>>>>
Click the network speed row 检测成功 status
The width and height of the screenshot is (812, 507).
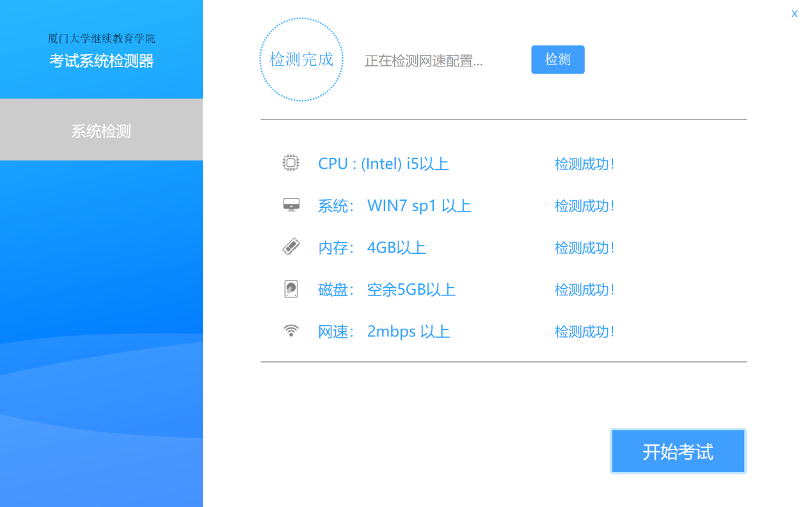[584, 332]
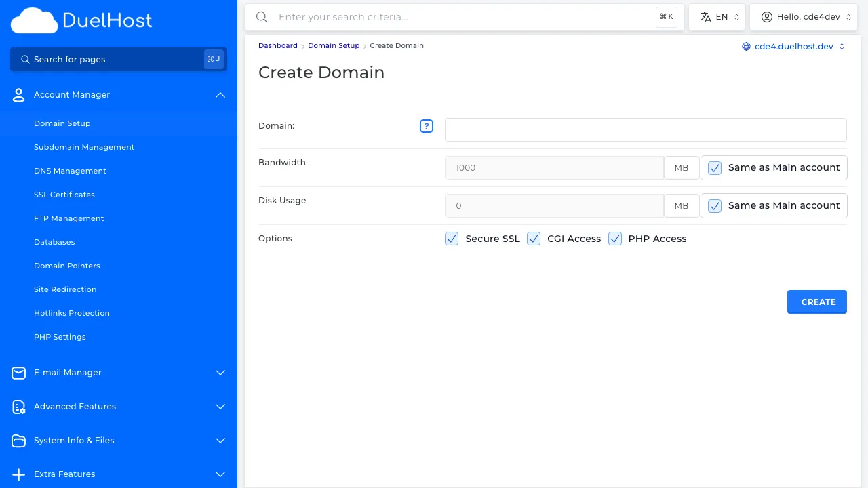This screenshot has height=488, width=868.
Task: Click the Account Manager person icon
Action: (x=18, y=95)
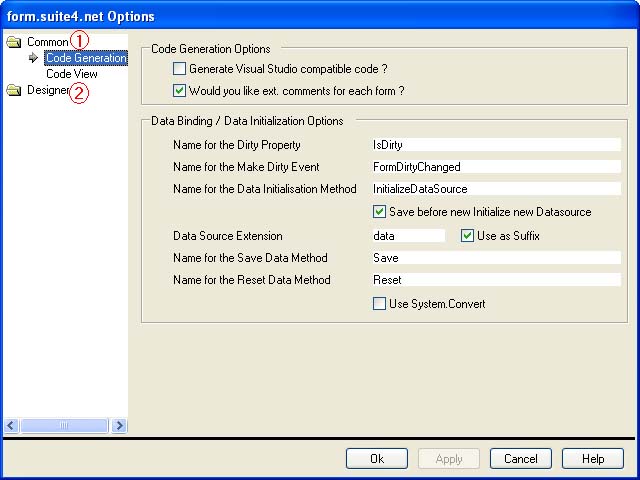Click the Dirty Property name field

pos(495,145)
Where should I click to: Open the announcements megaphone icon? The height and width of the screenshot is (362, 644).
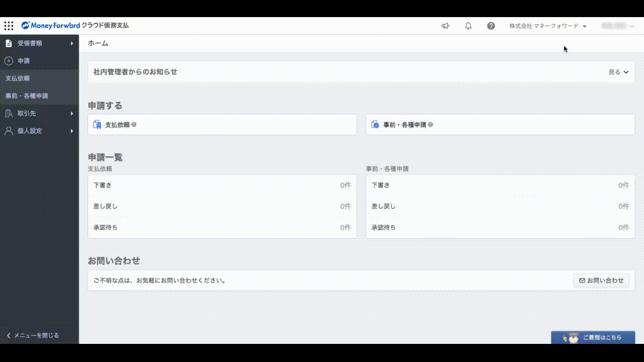click(445, 26)
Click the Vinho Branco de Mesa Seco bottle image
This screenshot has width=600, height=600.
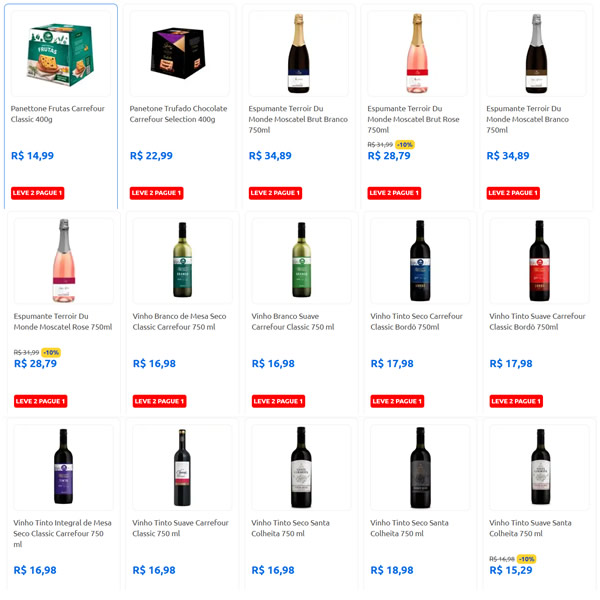182,260
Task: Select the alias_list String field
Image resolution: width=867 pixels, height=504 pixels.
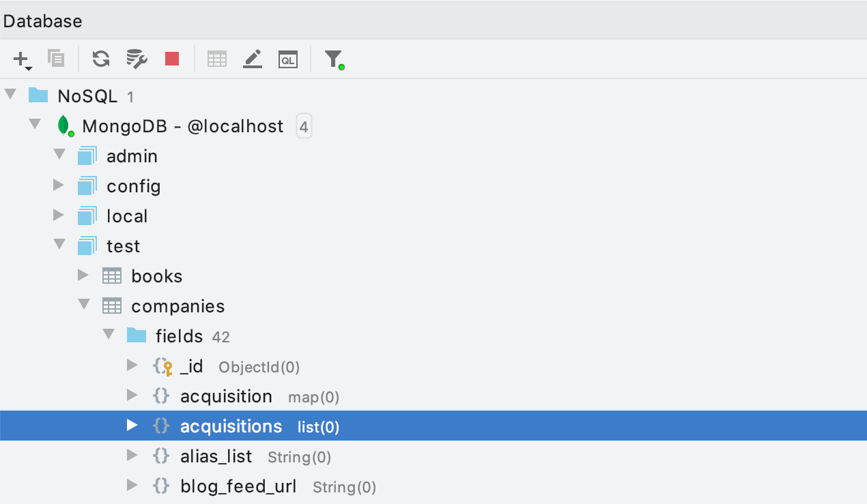Action: click(x=216, y=456)
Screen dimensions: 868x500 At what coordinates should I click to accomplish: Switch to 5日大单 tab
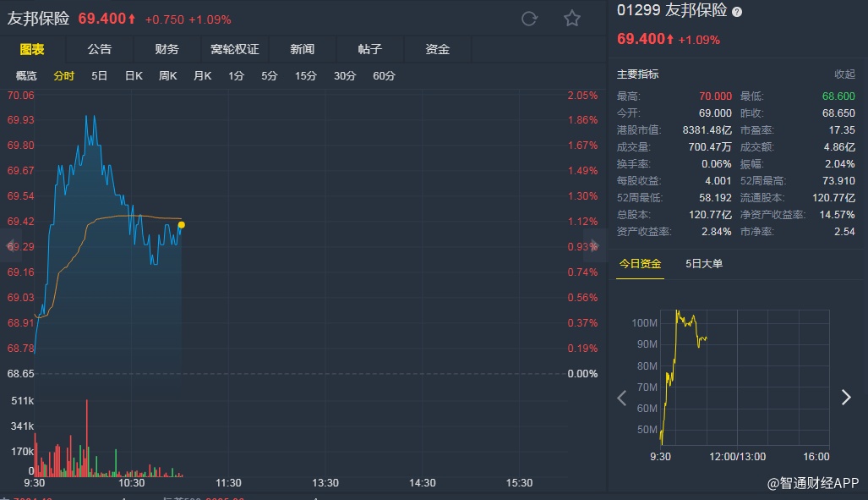pyautogui.click(x=704, y=264)
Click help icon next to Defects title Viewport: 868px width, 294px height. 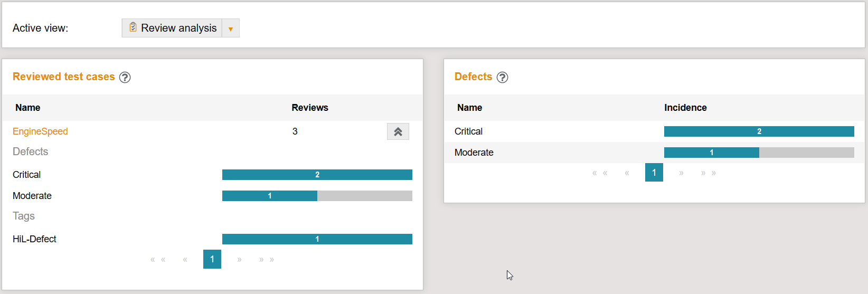point(503,78)
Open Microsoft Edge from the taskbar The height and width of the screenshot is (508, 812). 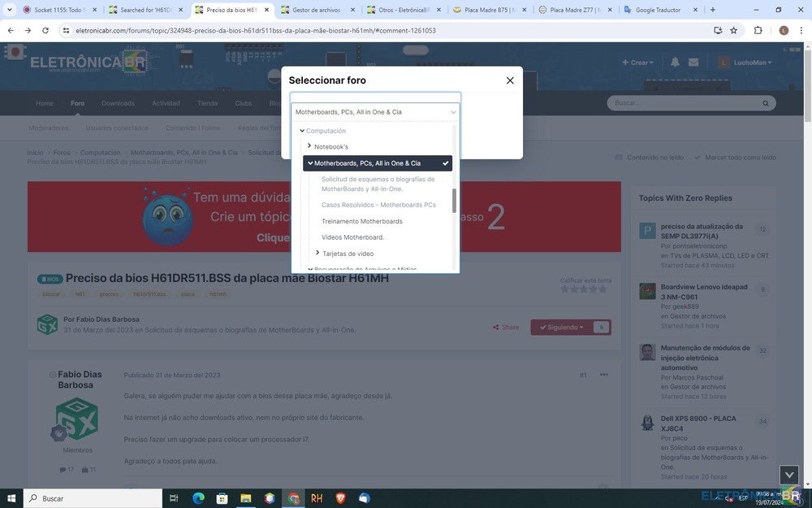199,498
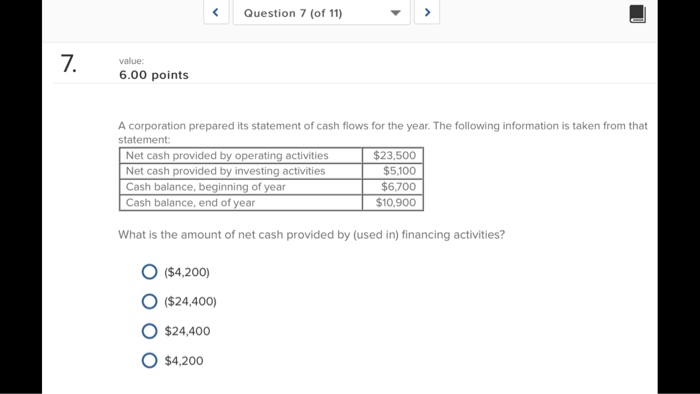Open the eBook reference icon
The image size is (700, 394).
tap(638, 14)
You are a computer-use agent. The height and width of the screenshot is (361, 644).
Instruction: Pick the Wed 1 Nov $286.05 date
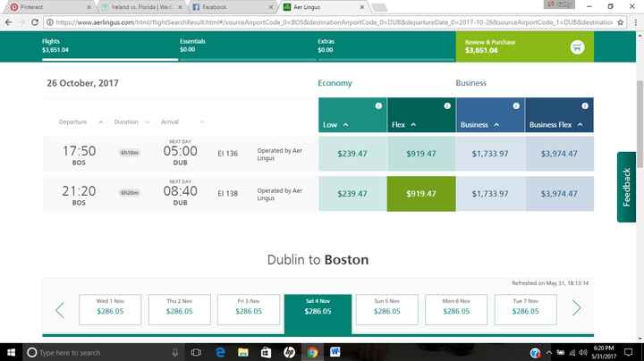[x=110, y=308]
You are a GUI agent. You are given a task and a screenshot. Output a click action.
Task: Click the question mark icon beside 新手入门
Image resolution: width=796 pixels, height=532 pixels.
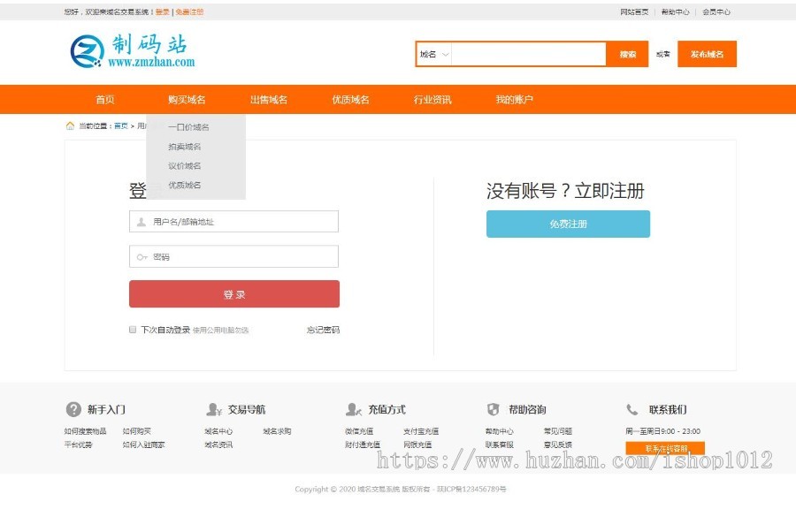(73, 409)
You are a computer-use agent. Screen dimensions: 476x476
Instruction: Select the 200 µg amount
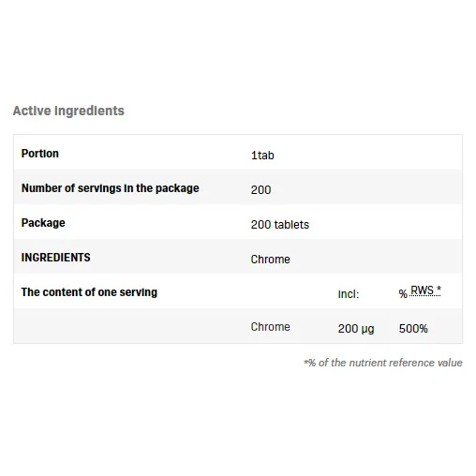point(356,329)
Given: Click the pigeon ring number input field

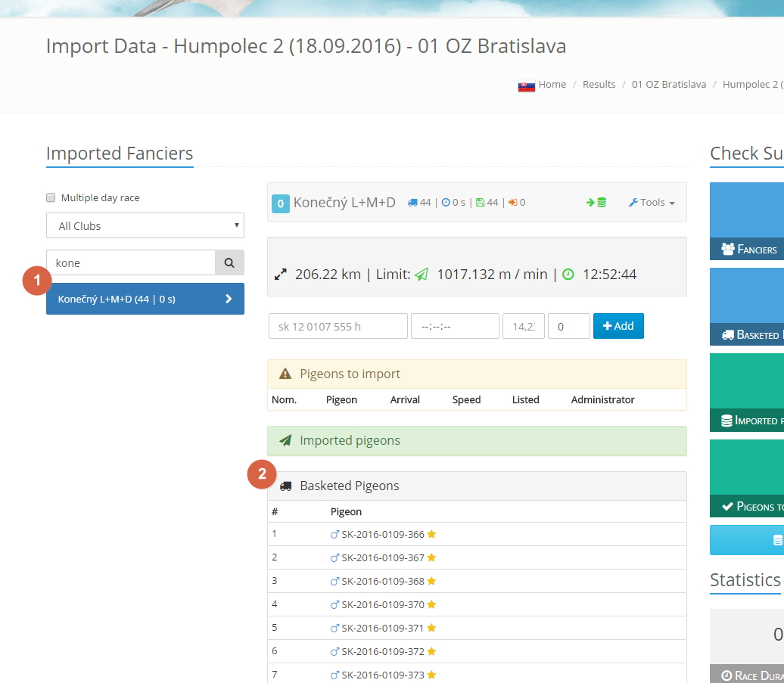Looking at the screenshot, I should pos(338,326).
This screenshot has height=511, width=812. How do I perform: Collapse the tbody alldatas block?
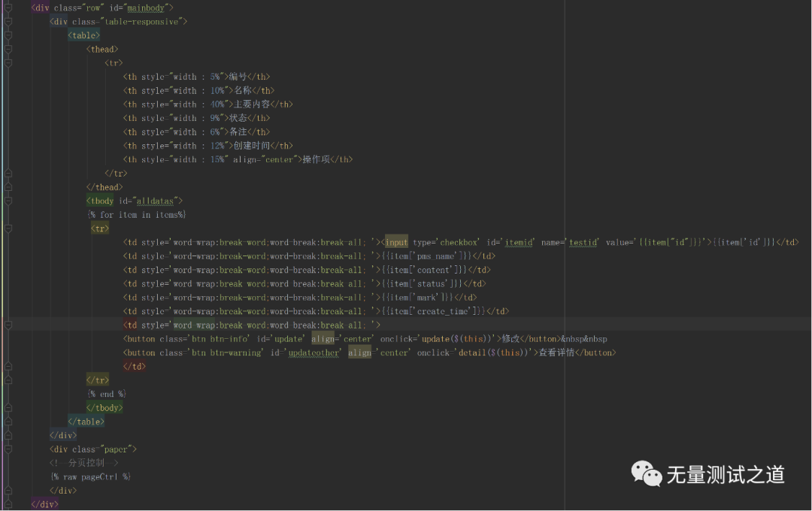coord(8,201)
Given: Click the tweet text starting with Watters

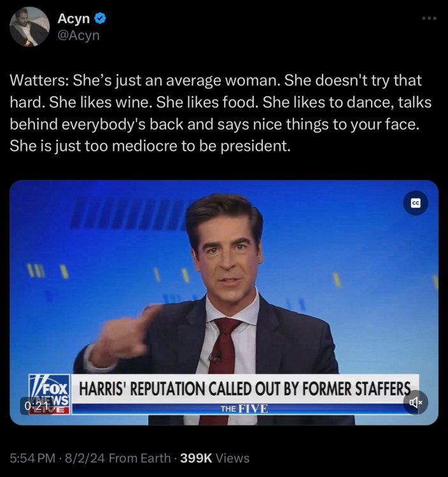Looking at the screenshot, I should coord(221,113).
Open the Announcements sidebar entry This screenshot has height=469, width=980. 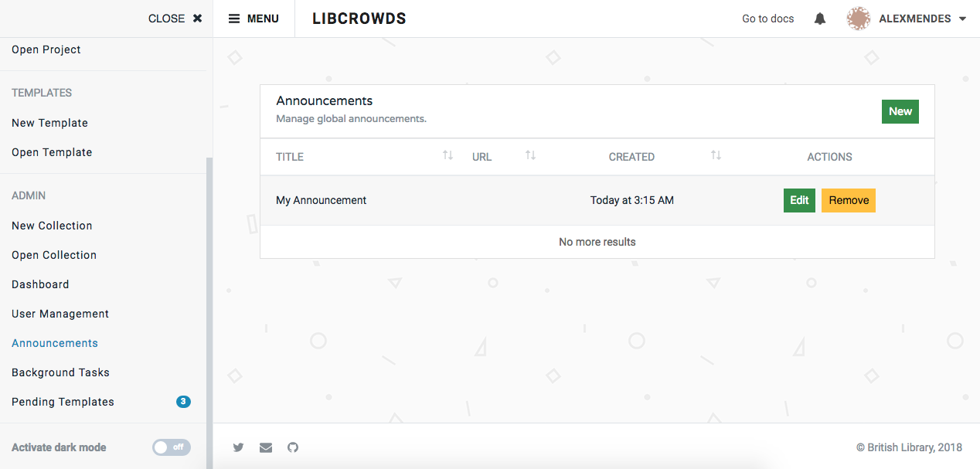[x=54, y=342]
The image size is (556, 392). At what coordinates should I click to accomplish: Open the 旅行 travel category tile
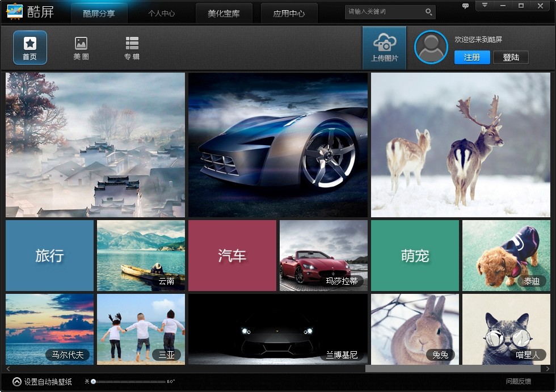49,255
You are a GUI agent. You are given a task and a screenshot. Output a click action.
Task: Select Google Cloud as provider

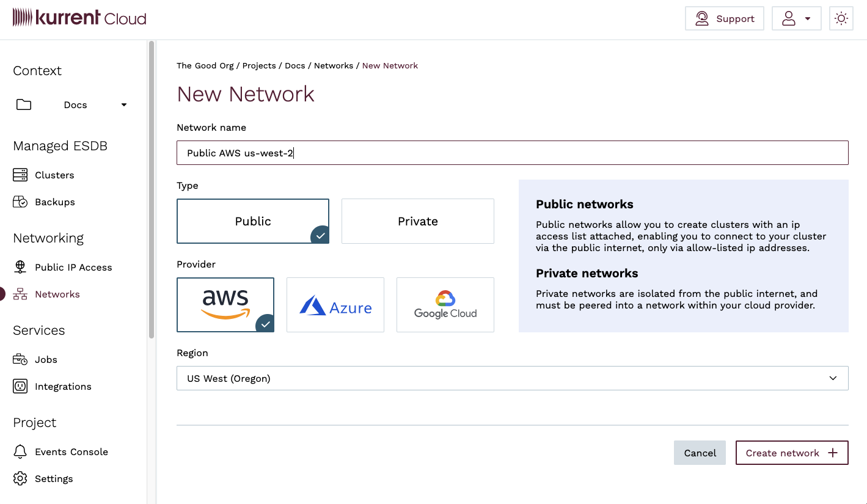pos(445,304)
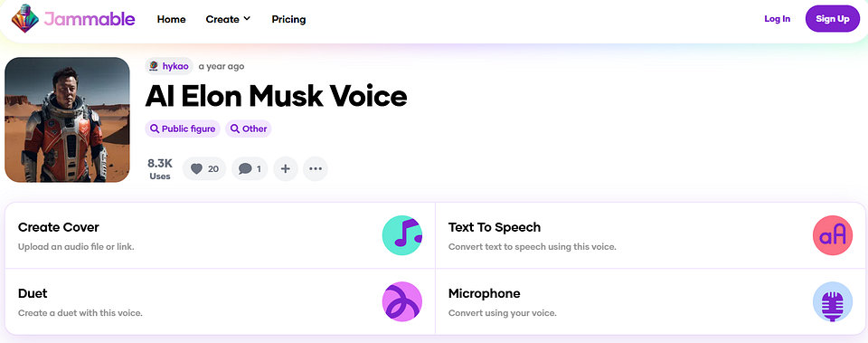This screenshot has height=343, width=868.
Task: Go to the Home menu item
Action: coord(172,19)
<<<<
Directions for this task
Report each line above containing the string "agent".

Response
You are a computer-use agent. The height and width of the screenshot is (361, 644).
You are a GUI agent. You are given a task and a screenshot. Output a click action.
You are a computer-use agent. Screen dimensions: 476x476
You are a GUI agent. You are given a task and a screenshot. Output a click action.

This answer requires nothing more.